Rick Schulte

No. 61, 63
- Position: Guard

Personal information
- Born: January 24, 1963 Chicago, Illinois, U.S.
- Died: June 14, 2008 (aged 45) Tempe, Arizona, U.S.
- Listed height: 6 ft 2 in (1.88 m)
- Listed weight: 270 lb (122 kg)

Career information
- High school: Maine West (Des Plaines, Illinois)
- College: Illinois
- NFL draft: 1985: undrafted

Career history
- Tampa Bay Buccaneers (1985)*; Arizona Outlaws (1986)*; Chicago Bears (1986)*; Buffalo Bills (1987); Indianapolis Colts (1988)*; Los Angeles Raiders (1993)*;
- * Offseason or practice squad member only

Career NFL statistics
- Games played: 3
- Games started: 3
- Fumble recoveries: 1
- Stats at Pro Football Reference

= Rick Schulte =

American football player (1963–2008)

Richard Jean-Marie Schulte (January 24, 1963 – June 14, 2008) was an American professional football player who was a guard for the Buffalo Bills of the National Football League (NFL) as a replacement player during the 1987 NFL strike. He also played with the Chicago Bears, Indianapolis Colts, Los Angeles Raiders, and Tampa Bay Buccaneers of the NFL, as well as the Arizona Outlaws of the United States Football League (USFL). He played college football for the Illinois Fighting Illini.

== College career ==
Schulte played at the University of Illinois Urbana-Champaign with the Fighting Illini, starting 26 games over three seasons (1982–1984) at left guard.
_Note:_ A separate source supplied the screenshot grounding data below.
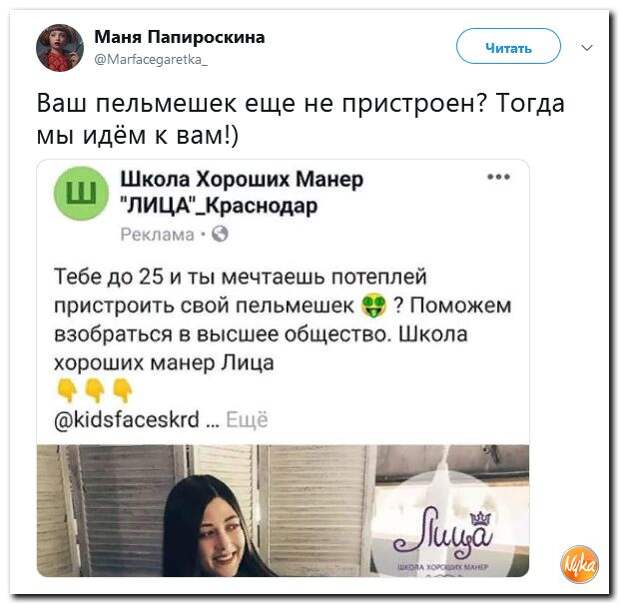Click the Маня Папироскина display name
Screen dimensions: 620x605
[180, 38]
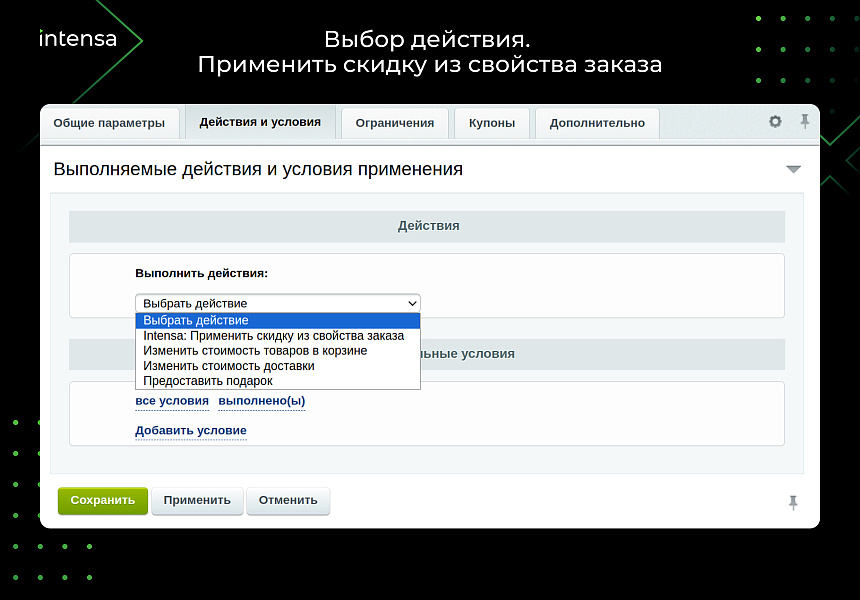The image size is (860, 600).
Task: Pin the tabs panel using the top pin icon
Action: click(x=805, y=121)
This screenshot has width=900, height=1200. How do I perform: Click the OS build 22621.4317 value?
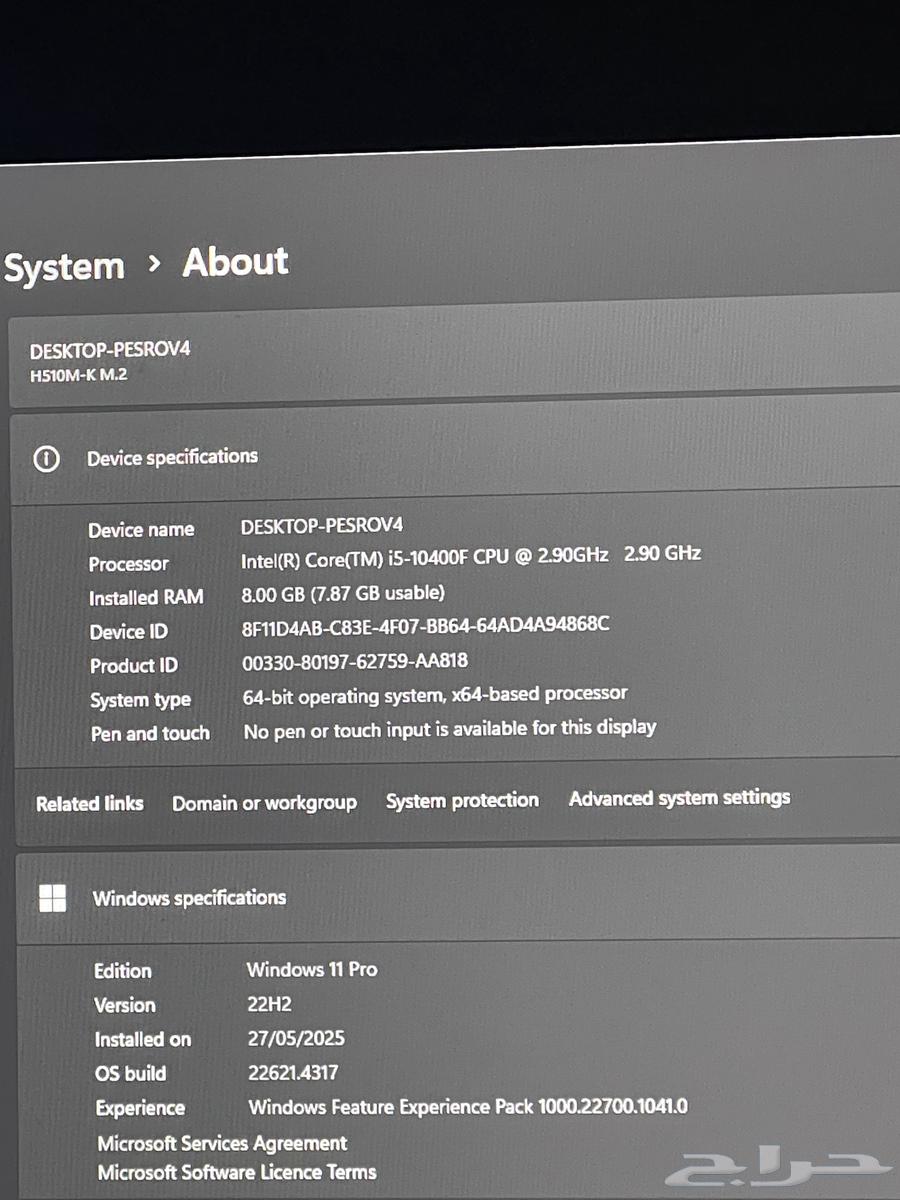coord(293,1073)
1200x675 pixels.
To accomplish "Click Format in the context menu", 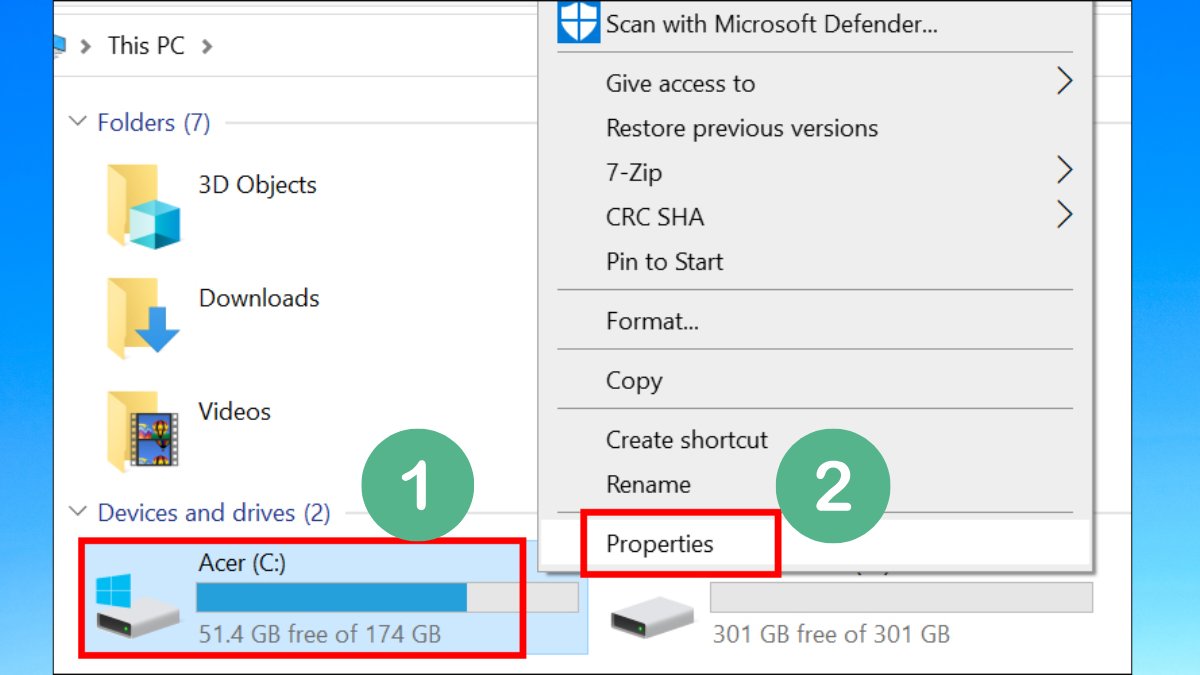I will click(x=651, y=320).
In 1984, Schulte was a co-captain of the team in addition to receiving the Bruce Capel Award.

== Professional career ==

=== Tampa Bay Buccaneers ===
Schulte was signed by the Tampa Bay Buccaneers as an undrafted rookie in 1985. He wore jersey number 61 with the Buccaneers and appeared on the roster for the team's first two preseason games before being released on August 20, 1985.

=== Arizona Outlaws ===
In 1986, Schulte signed with the Arizona Outlaws of the United States Football League, where he played center. However, the league folded before any games were played that season.

=== Chicago Bears ===
Schulte spent time with the Chicago Bears, but never played in a regular season game with the team. He was waived by the Bears on September 29, 1986, and released the following day.

=== Buffalo Bills ===

Schulte was on the offseason roster of the Buffalo Bills in 1987. On August 19, 1987, Schulte was terminated by the Bills.
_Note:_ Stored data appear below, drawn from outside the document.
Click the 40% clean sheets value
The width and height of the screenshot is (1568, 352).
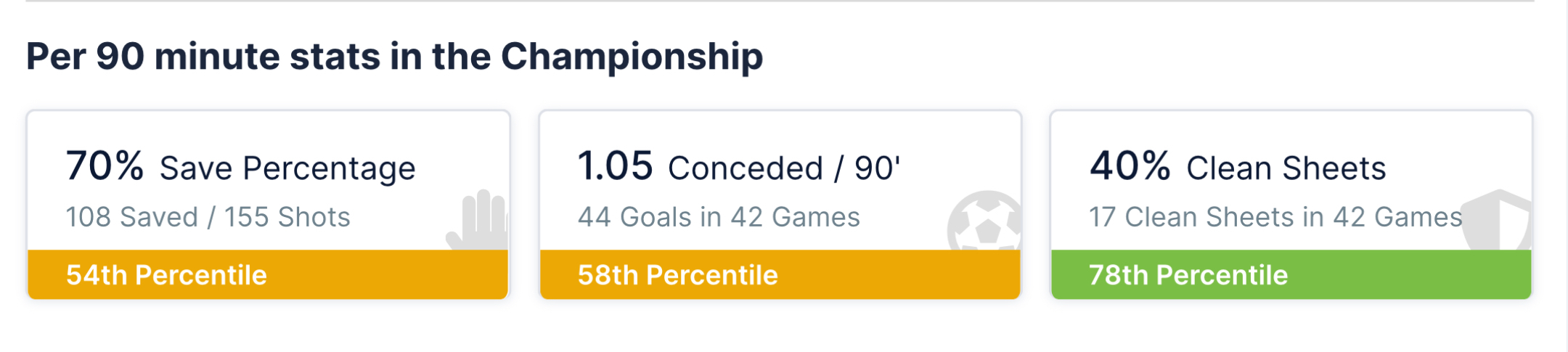coord(1130,166)
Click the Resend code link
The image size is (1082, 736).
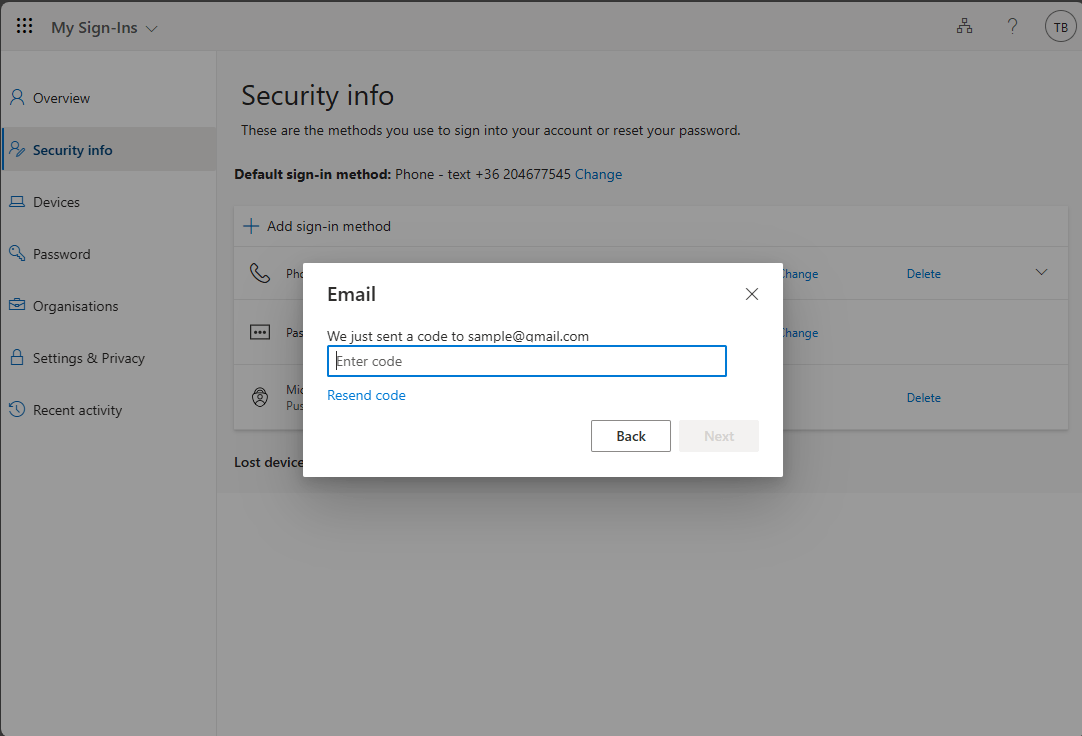(366, 395)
Schulte had been working as a communications company salesman when he rejoined the Bills as a replacement player during the 1987 NFL players' strike. He played three games with the Bills during the strike: an October 4 game against the Indianapolis Colts, an October 11 game against the New England Patriots, and an October 18 game against the New York Giants.

In his third and final NFL game, against the Giants, Schulte was told by coach Marv Levy to protect against future Hall of Famer Lawrence Taylor, who had crossed the picket line and played during the strike. Schulte was called for five penalties in the game and played rough against Taylor, even kicking him in the nose after a play. The Bills ultimately won the game 6–3.

After that week, the strike ended, and teams no longer had a need for their replacement players. Schulte was placed on injured reserve on October 20, 1987, then released by the team a month later on November 19.

=== Indianapolis Colts ===
Schulte spent a brief amount of time with the Indianapolis Colts, who released him on August 3, 1988.

=== Los Angeles Raiders ===
In 1993, Schulte made a brief comeback to the NFL with the Los Angeles Raiders. However, he had found success with his own company, and left the league "on [his] own terms," leaving the Raiders without ever playing a game.

== Death ==
Schulte died in Tempe, Arizona on June 14, 2008, from an apparent heart attack at the age of 45.